Beroep tegen besluiten inzake fosfaatreductieplan en schadevergoeding wegens overschrijding redelijke termijn

In deze zaak heeft het College van Beroep voor het bedrijfsleven op 7 juli 2020 uitspraak gedaan in een geschil tussen de Maatschap [naam 1] en [naam 2] en de minister van Landbouw, Natuur en Voedselkwaliteit. De zaak betreft de Regeling fosfaatreductieplan 2017, die is ingevoerd om de fosfaatproductie te beperken. Appellante, een melkveehouder, heeft beroep ingesteld tegen besluiten van de minister die haar een solidariteitsheffing van € 633,- oplegde en een bonusgeldsom van € 89,- toekende. De besluiten zijn genomen op basis van de Regeling, die een wettelijke grondslag heeft in artikel 13 van de Landbouwwet.
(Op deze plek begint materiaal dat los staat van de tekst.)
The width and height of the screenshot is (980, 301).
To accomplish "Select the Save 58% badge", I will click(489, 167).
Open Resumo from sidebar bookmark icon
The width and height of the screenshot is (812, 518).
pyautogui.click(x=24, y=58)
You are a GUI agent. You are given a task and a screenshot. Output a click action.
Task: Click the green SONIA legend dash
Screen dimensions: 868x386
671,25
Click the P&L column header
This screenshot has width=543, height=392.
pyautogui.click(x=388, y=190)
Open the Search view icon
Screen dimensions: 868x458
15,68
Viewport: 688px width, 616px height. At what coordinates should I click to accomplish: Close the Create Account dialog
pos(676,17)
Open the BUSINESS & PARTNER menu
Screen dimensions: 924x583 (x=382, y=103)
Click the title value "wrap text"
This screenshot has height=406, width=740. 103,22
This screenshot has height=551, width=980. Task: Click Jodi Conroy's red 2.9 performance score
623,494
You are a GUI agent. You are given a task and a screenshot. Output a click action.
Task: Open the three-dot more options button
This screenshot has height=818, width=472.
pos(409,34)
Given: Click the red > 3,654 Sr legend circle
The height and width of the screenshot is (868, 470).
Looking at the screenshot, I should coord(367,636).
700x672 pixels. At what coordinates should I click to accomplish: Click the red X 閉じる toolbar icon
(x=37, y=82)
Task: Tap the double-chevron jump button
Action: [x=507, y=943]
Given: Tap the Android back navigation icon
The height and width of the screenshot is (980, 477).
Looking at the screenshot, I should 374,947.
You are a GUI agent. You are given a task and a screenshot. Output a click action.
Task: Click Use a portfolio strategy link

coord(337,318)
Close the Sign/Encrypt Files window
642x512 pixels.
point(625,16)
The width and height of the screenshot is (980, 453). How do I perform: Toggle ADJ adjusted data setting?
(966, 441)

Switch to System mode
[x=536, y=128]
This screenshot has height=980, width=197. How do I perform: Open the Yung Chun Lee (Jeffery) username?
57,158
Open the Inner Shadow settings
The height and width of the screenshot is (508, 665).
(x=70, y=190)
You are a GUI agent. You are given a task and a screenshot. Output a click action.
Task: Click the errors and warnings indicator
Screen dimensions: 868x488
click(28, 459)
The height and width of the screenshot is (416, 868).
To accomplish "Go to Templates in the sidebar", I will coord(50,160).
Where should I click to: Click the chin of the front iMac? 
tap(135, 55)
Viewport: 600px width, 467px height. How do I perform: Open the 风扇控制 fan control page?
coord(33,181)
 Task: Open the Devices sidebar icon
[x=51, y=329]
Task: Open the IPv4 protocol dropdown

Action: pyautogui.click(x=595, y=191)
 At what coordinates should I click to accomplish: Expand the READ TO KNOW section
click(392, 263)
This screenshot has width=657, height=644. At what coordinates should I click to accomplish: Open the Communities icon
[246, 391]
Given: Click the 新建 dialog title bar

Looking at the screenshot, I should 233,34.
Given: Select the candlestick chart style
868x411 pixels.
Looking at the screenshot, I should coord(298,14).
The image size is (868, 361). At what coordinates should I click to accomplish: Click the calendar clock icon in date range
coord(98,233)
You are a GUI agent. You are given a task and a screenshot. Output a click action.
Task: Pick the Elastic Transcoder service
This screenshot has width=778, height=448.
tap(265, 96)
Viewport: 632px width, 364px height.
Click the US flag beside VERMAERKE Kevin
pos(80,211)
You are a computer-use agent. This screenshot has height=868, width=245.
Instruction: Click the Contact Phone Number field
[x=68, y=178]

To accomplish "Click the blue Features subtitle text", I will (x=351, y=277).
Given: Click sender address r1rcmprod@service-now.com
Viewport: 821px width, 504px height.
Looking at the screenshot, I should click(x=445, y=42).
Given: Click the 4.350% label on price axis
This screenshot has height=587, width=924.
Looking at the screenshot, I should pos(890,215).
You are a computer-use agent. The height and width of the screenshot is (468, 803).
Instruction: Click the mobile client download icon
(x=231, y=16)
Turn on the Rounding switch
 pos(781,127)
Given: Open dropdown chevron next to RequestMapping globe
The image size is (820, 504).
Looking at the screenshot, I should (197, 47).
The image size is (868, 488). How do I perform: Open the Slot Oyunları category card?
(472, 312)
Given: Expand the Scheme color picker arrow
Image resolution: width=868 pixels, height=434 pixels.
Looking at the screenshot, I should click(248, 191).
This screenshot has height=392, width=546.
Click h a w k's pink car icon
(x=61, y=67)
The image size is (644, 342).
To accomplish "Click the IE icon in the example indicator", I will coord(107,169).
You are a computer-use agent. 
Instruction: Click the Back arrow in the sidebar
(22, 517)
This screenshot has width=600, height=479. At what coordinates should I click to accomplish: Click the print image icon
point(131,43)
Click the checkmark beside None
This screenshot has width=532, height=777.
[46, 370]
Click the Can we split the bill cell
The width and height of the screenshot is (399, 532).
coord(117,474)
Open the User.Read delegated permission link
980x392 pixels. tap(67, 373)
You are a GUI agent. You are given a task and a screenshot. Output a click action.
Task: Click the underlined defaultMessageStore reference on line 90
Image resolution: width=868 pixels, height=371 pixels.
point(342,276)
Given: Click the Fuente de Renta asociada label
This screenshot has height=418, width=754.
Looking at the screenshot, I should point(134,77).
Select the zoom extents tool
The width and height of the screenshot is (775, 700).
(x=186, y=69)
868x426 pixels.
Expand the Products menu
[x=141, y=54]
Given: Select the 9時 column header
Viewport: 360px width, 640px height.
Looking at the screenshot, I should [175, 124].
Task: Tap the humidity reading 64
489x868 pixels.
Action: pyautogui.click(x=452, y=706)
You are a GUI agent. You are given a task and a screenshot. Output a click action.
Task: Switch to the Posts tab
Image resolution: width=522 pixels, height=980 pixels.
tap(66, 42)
De procedure begon met een besluit van 5 juli 2017, gevolgd door een besluit van 3 augustus 2017 en een besluit van 12 maart 2018, waarin de bezwaren van appellante ongegrond werden verklaard. Appellante heeft betoogd dat de Regeling geen wettelijke basis heeft en dat de besluiten in strijd zijn met artikel 1 van het Eerste Protocol bij het Verdrag tot bescherming van de rechten van de mens en de fundamentele vrijheden. Het College heeft echter geoordeeld dat de Regeling wel degelijk een doel dient zoals bedoeld in artikel 13 van de Landbouwwet en dat de besluiten niet in strijd zijn met de wet.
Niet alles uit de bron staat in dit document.